----- Extracted material

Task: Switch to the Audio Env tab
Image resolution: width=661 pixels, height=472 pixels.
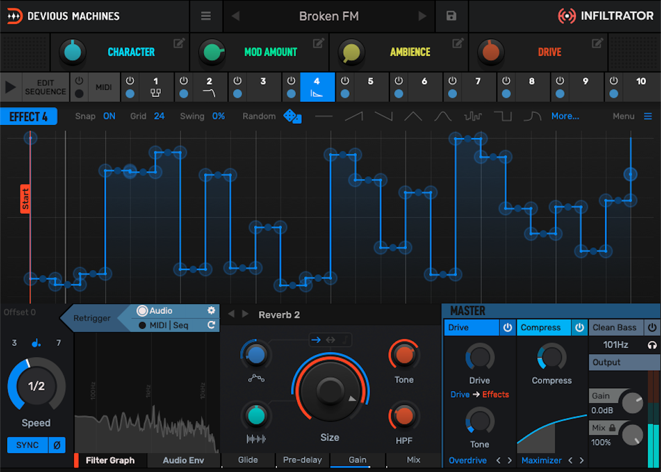Action: 183,460
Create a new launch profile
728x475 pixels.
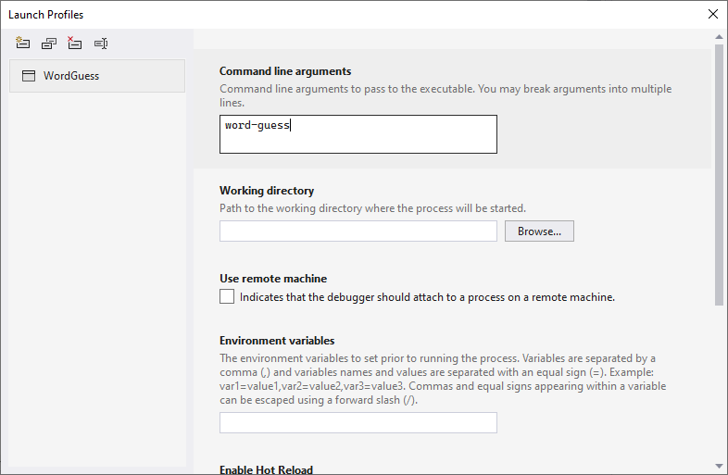(22, 44)
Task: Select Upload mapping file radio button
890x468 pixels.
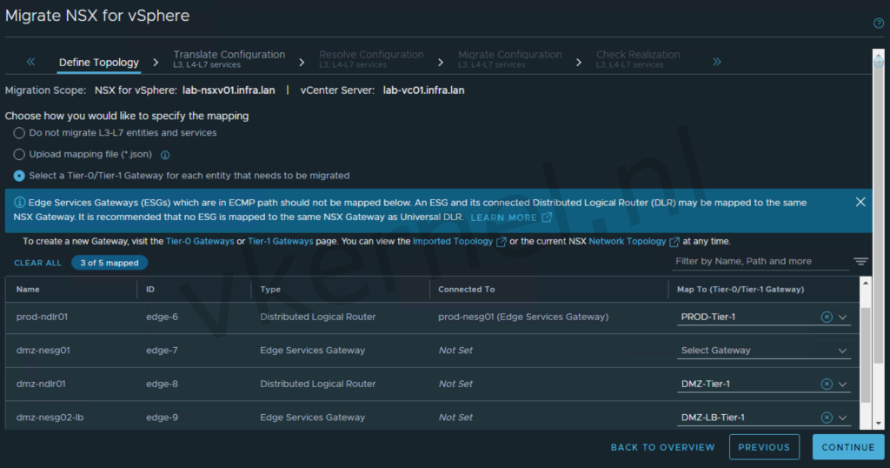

----------

• **To do**
Only lines that hold the string "Task" belong in the answer, so copy every one of them from the records.

• **Result below**
Task: Switch to the Audio Env tab
Task: Select Upload mapping file radio button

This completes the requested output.